== Exercise brief ==
Return these records line for line, with nothing changed.

◇ ◇ ◇

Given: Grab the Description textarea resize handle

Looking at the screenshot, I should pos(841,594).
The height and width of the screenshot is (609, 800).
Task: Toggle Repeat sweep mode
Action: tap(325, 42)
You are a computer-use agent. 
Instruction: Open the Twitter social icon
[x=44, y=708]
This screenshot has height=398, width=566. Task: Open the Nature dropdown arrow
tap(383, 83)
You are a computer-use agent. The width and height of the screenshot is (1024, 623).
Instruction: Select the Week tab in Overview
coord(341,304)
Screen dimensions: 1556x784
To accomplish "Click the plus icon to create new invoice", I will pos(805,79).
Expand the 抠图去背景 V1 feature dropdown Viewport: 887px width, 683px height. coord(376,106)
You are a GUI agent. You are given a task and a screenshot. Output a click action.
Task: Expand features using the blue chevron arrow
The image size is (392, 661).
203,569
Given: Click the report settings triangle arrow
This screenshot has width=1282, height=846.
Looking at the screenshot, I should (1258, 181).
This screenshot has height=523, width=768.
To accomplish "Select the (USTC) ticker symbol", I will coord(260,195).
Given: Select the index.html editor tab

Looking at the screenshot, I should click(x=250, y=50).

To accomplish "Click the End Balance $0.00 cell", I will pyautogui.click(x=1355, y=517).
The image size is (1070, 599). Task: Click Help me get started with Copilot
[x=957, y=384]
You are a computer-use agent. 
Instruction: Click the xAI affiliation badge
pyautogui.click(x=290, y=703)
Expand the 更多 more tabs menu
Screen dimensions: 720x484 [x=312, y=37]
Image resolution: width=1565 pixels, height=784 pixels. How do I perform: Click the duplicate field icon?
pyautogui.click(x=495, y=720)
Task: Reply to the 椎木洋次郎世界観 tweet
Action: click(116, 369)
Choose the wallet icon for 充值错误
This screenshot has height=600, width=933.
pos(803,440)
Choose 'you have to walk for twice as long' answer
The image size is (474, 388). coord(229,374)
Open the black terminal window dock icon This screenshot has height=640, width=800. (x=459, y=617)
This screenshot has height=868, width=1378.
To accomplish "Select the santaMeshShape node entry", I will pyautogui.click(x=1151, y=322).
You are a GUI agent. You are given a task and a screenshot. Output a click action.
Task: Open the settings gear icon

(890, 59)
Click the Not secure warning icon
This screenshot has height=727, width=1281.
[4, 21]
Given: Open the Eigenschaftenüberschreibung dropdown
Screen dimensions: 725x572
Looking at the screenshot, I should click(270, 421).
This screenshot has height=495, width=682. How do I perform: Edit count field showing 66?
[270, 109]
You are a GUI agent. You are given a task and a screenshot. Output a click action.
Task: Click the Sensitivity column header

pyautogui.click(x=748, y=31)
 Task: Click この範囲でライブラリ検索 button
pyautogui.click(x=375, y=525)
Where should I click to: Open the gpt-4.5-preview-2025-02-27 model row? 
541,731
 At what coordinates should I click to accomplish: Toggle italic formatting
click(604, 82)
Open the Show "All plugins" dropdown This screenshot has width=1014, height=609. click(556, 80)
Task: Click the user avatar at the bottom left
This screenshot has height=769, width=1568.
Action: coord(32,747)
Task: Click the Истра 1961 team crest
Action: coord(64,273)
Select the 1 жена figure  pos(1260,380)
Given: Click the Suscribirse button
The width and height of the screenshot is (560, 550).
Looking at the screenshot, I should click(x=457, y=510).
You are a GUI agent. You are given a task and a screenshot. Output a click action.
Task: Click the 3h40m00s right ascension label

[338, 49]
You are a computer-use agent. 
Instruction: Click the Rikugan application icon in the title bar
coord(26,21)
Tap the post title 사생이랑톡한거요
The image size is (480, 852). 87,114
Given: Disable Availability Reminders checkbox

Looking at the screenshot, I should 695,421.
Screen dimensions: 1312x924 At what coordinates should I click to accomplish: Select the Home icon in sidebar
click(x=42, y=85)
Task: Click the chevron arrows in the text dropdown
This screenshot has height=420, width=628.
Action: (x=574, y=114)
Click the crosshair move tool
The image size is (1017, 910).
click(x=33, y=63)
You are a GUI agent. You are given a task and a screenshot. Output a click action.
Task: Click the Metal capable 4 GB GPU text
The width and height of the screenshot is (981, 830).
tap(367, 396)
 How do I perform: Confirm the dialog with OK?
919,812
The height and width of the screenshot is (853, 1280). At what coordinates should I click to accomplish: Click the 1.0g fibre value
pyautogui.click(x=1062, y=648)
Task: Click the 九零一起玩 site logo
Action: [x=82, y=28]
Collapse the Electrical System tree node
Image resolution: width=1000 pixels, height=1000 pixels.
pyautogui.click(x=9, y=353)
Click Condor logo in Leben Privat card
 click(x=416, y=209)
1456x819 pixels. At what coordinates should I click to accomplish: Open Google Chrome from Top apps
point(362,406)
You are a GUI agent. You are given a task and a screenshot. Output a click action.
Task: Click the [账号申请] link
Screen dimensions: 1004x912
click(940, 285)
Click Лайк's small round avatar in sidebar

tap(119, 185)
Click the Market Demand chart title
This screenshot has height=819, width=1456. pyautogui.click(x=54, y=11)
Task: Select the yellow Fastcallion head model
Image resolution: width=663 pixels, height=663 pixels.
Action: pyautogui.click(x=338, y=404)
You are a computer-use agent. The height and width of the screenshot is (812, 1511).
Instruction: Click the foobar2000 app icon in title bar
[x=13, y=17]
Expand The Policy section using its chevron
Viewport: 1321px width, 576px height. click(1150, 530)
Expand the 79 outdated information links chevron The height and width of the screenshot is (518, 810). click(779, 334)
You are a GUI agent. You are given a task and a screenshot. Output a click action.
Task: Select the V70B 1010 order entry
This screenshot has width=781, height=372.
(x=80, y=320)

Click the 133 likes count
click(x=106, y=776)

◇ ◇ ◇

== Completed exercise ==
Given: Grab the Description textarea resize handle

Looking at the screenshot, I should pos(841,594).
The height and width of the screenshot is (609, 800).
Task: Toggle Repeat sweep mode
Action: tap(325, 42)
You are a computer-use agent. 
Instruction: Open the Twitter social icon
[x=44, y=708]
This screenshot has height=398, width=566. Task: Open the Nature dropdown arrow
tap(383, 83)
You are a computer-use agent. The width and height of the screenshot is (1024, 623).
Instruction: Select the Week tab in Overview
coord(341,304)
Screen dimensions: 1556x784
To accomplish "Click the plus icon to create new invoice", I will pos(805,79).
Expand the 抠图去背景 V1 feature dropdown Viewport: 887px width, 683px height. coord(376,106)
You are a GUI agent. You are given a task and a screenshot. Output a click action.
Task: Expand features using the blue chevron arrow
The image size is (392, 661).
203,569
Given: Click the report settings triangle arrow
This screenshot has width=1282, height=846.
Looking at the screenshot, I should (1258, 181).
This screenshot has height=523, width=768.
To accomplish "Select the (USTC) ticker symbol", I will coord(260,195).
Given: Select the index.html editor tab

Looking at the screenshot, I should click(x=250, y=50).

To accomplish "Click the End Balance $0.00 cell", I will pyautogui.click(x=1355, y=517).
The image size is (1070, 599). Task: Click Help me get started with Copilot
[x=957, y=384]
You are a computer-use agent. 
Instruction: Click the xAI affiliation badge
pyautogui.click(x=290, y=703)
Expand the 更多 more tabs menu
Screen dimensions: 720x484 [x=312, y=37]
Image resolution: width=1565 pixels, height=784 pixels. How do I perform: Click the duplicate field icon?
pyautogui.click(x=495, y=720)
Task: Reply to the 椎木洋次郎世界観 tweet
Action: click(116, 369)
Choose the wallet icon for 充值错误
This screenshot has height=600, width=933.
pos(803,440)
Choose 'you have to walk for twice as long' answer
The image size is (474, 388). coord(229,374)
Open the black terminal window dock icon This screenshot has height=640, width=800. (x=459, y=617)
This screenshot has height=868, width=1378.
To accomplish "Select the santaMeshShape node entry", I will pyautogui.click(x=1151, y=322).
You are a GUI agent. You are given a task and a screenshot. Output a click action.
Task: Open the settings gear icon

(890, 59)
Click the Not secure warning icon
This screenshot has height=727, width=1281.
[4, 21]
Given: Open the Eigenschaftenüberschreibung dropdown
Screen dimensions: 725x572
Looking at the screenshot, I should click(270, 421).
This screenshot has height=495, width=682. How do I perform: Edit count field showing 66?
[270, 109]
You are a GUI agent. You are given a task and a screenshot. Output a click action.
Task: Click the Sensitivity column header

pyautogui.click(x=748, y=31)
 Task: Click この範囲でライブラリ検索 button
pyautogui.click(x=375, y=525)
Where should I click to: Open the gpt-4.5-preview-2025-02-27 model row? 
541,731
 At what coordinates should I click to accomplish: Toggle italic formatting
click(604, 82)
Open the Show "All plugins" dropdown This screenshot has width=1014, height=609. click(556, 80)
Task: Click the user avatar at the bottom left
This screenshot has height=769, width=1568.
Action: coord(32,747)
Task: Click the Истра 1961 team crest
Action: coord(64,273)
Select the 1 жена figure  pos(1260,380)
Given: Click the Suscribirse button
The width and height of the screenshot is (560, 550).
Looking at the screenshot, I should click(x=457, y=510).
You are a GUI agent. You are given a task and a screenshot. Output a click action.
Task: Click the 3h40m00s right ascension label

[338, 49]
You are a computer-use agent. 
Instruction: Click the Rikugan application icon in the title bar
coord(26,21)
Tap the post title 사생이랑톡한거요
The image size is (480, 852). 87,114
Given: Disable Availability Reminders checkbox

Looking at the screenshot, I should 695,421.
Screen dimensions: 1312x924 At what coordinates should I click to accomplish: Select the Home icon in sidebar
click(x=42, y=85)
Task: Click the chevron arrows in the text dropdown
This screenshot has height=420, width=628.
Action: (x=574, y=114)
Click the crosshair move tool
The image size is (1017, 910).
click(x=33, y=63)
You are a GUI agent. You are given a task and a screenshot. Output a click action.
Task: Click the Metal capable 4 GB GPU text
The width and height of the screenshot is (981, 830).
tap(367, 396)
 How do I perform: Confirm the dialog with OK?
919,812
The height and width of the screenshot is (853, 1280). At what coordinates should I click to accomplish: Click the 1.0g fibre value
pyautogui.click(x=1062, y=648)
Task: Click the 九零一起玩 site logo
Action: [x=82, y=28]
Collapse the Electrical System tree node
Image resolution: width=1000 pixels, height=1000 pixels.
pyautogui.click(x=9, y=353)
Click Condor logo in Leben Privat card
 click(x=416, y=209)
1456x819 pixels. At what coordinates should I click to accomplish: Open Google Chrome from Top apps
point(362,406)
You are a GUI agent. You are given a task and a screenshot. Output a click action.
Task: Click the [账号申请] link
Screen dimensions: 1004x912
click(940, 285)
Click Лайк's small round avatar in sidebar

tap(119, 185)
Click the Market Demand chart title
This screenshot has height=819, width=1456. pyautogui.click(x=54, y=11)
Task: Select the yellow Fastcallion head model
Image resolution: width=663 pixels, height=663 pixels.
Action: pyautogui.click(x=338, y=404)
You are a computer-use agent. The height and width of the screenshot is (812, 1511).
Instruction: Click the foobar2000 app icon in title bar
[x=13, y=17]
Expand The Policy section using its chevron
Viewport: 1321px width, 576px height. click(1150, 530)
Expand the 79 outdated information links chevron The height and width of the screenshot is (518, 810). click(779, 334)
You are a GUI agent. You are given a task and a screenshot. Output a click action.
Task: Select the V70B 1010 order entry
This screenshot has width=781, height=372.
(x=80, y=320)

Click the 133 likes count
click(x=106, y=776)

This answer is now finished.